Simon: Open-Source Speech Recognition: simon meets MeeGo

Freitag, 14. Oktober 2011

simon meets MeeGo

I'm happy to report that since August, I can now officially call myself a Qt Ambassador!

As an Ambassador, I had the opportunity to apply for a loaned Nokia N950 to develop / port applications to MeeGo/Harmattan. I took Nokia up on their offer and the result is simone - a trimmed down, mobile version of simon. In other words: "simon embedded" or "simone".

The client features push to talk or automatic voice activity detection (configurable) and because of simons client / server architecture uses little power on the device itself. Even with voice activity detection running you should get many hours of continuous speech recognition out of a single charge.

On the one hand, simone can be used to replace the headset of a "full" simon installation but also includes a couple of default actions on the device. For example, you can use a voice controlled quick dial feature or start / stop a turn-by-turn navigation.

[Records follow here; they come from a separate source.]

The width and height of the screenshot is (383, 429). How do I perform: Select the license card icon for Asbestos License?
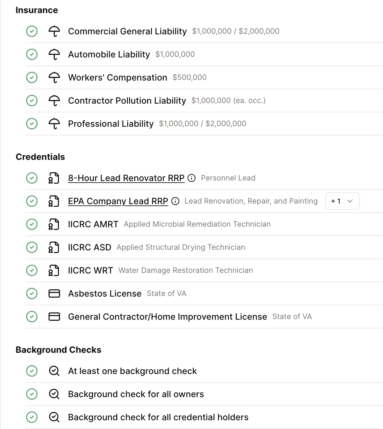point(54,293)
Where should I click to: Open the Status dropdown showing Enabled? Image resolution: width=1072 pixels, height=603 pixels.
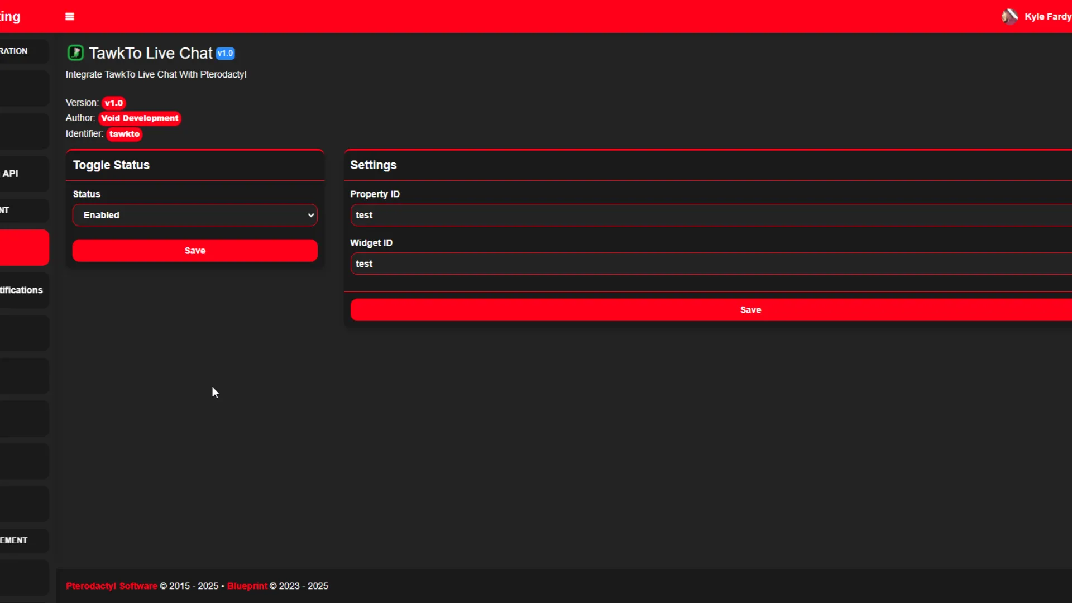(x=195, y=215)

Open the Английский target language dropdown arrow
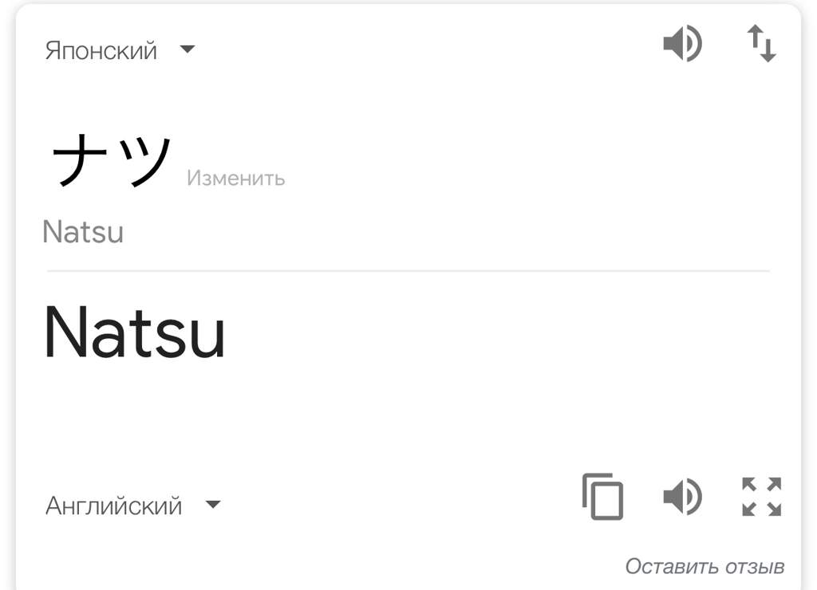pyautogui.click(x=213, y=504)
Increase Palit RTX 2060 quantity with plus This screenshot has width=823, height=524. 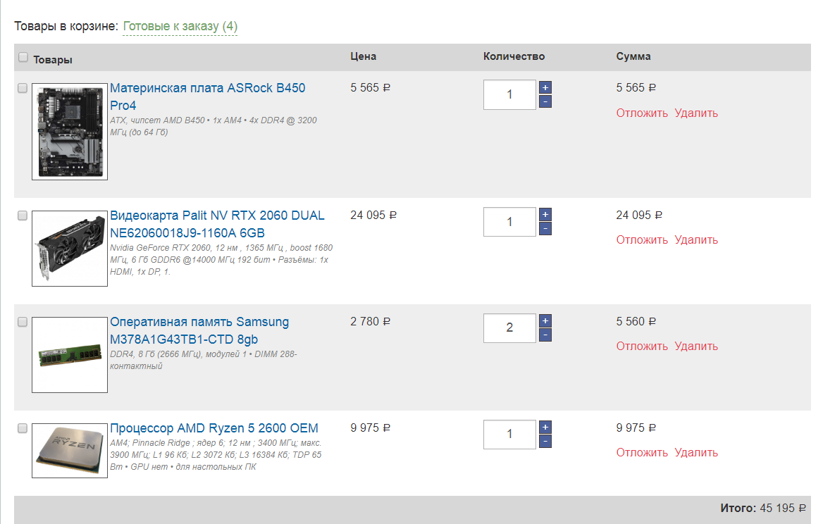(x=545, y=214)
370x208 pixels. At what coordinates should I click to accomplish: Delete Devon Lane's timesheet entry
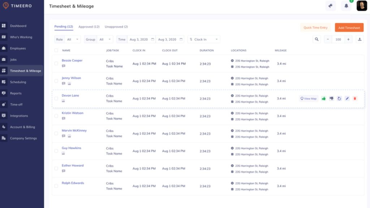(x=355, y=98)
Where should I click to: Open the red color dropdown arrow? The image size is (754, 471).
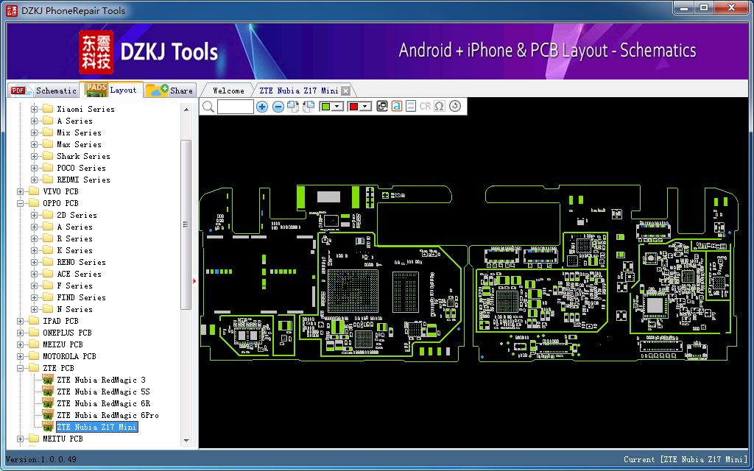(x=366, y=107)
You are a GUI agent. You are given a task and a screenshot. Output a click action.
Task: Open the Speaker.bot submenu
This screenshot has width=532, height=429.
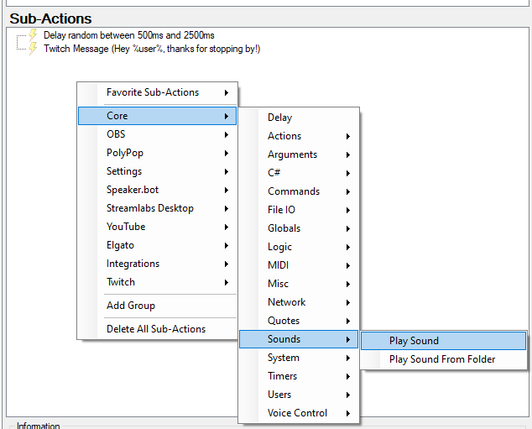pyautogui.click(x=157, y=190)
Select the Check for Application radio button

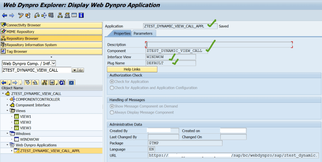coord(112,82)
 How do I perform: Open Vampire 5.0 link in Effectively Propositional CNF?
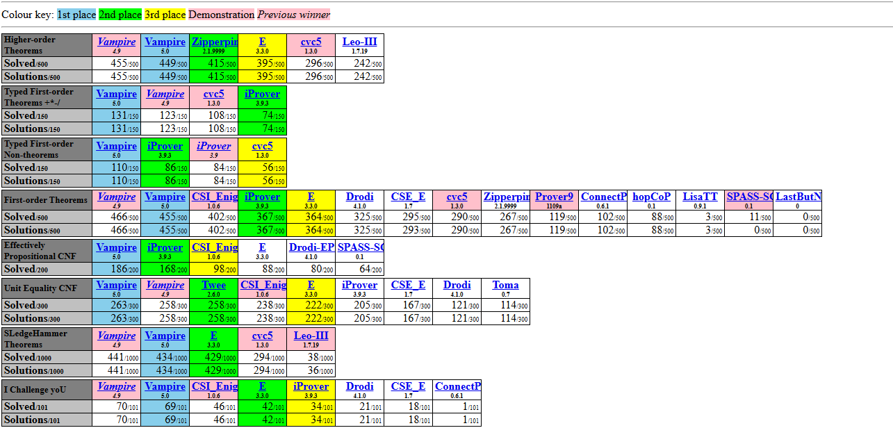point(116,247)
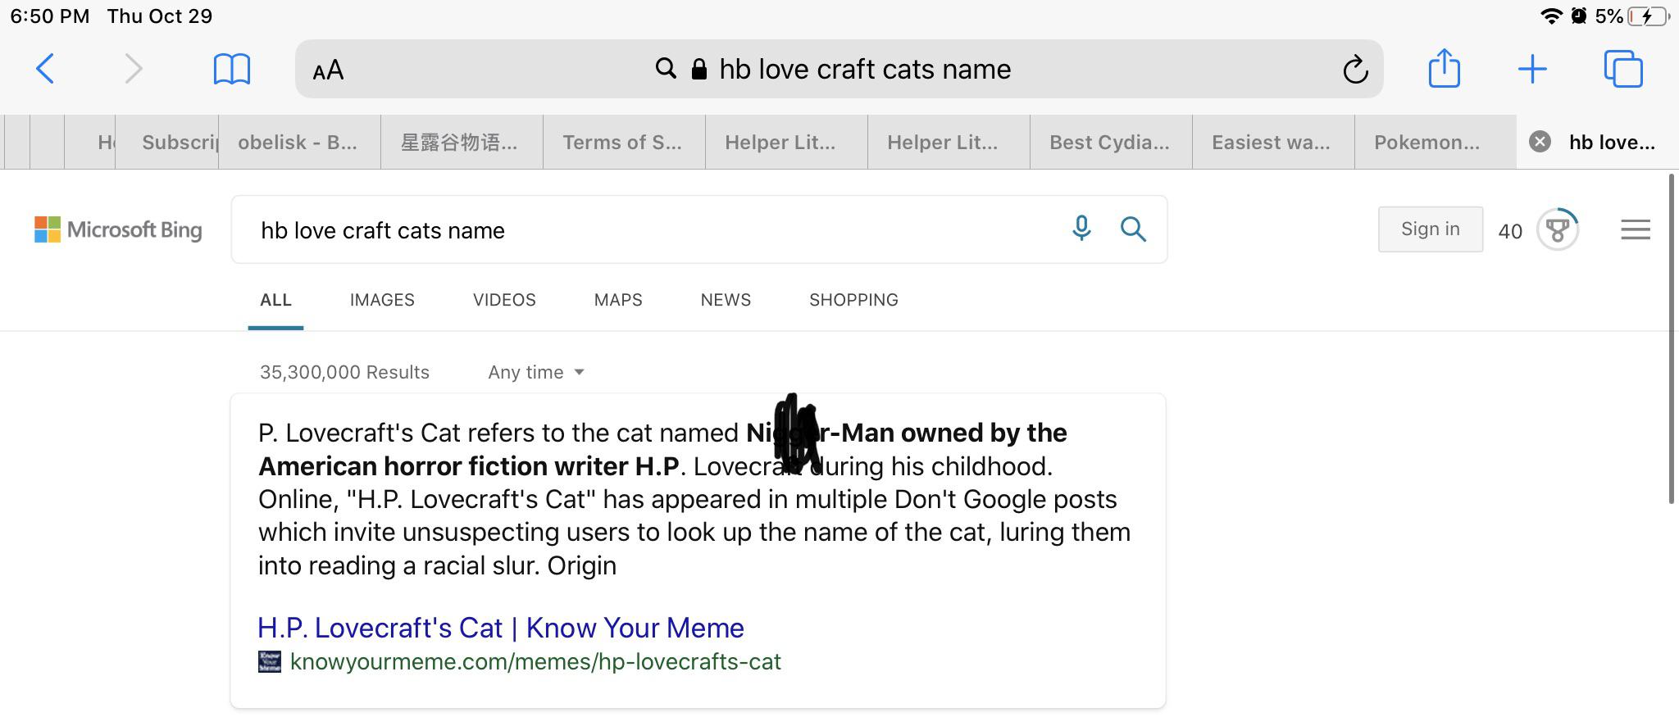Open the AA page settings menu
Screen dimensions: 1679x717
click(326, 70)

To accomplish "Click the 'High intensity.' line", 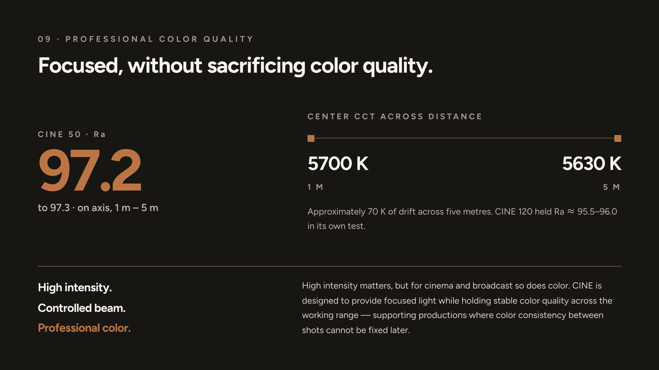I will (x=75, y=287).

For more information and a live demo, have a look at the youtube demonstration:

If you can't see the embedded video, try this direct link.

24 Kommentare:

Anonym hat gesagt…: Very nice!

I assume it is written in QT? Would it be hard to port it to other nokia devices? Like the N8? I am sure many users would appreciate simone.

Thanks; 15. Oktober 2011 um 04:54
Unknown hat gesagt…: Yes, it's written in Qt (the interface is QML).

It should be fairly trivial to port it to a Symbian device...

You can find the code on our repository:
http://speech2text.git.sourceforge.net/git/gitweb.cgi?p=speech2text/speech2text;a=tree;f=simone;h=721c40801c714bc1f5c600031ee73709655f9680;hb=refs/heads/sound

Best regards,
Peter; 15. Oktober 2011 um 11:45
Shantanu hat gesagt…: Cool, I'll try to check out the code and install it on my laptop today.
Also, I'll discuss with Plasma Active team on using Simon with Plasma Active on tablets :); 20. Oktober 2011 um 21:13
Unknown hat gesagt…: @Shantanu: Yes, I heard someone talking about simon on plasma active at the Desktop Summit as well (altough that was mostly joking I guess). If you do bring it up, please keep me in the loop, I'm quite interested in this!; 22. Oktober 2011 um 10:09
James (Jeffrey) T Wang hat gesagt…: Hi Peter,

I don't suppose you know how this compares to Sirri built into iP4S?

Is it potentially as sophisticated, or is it miles from reaching parity?

I noticed the project's been around for a few years now.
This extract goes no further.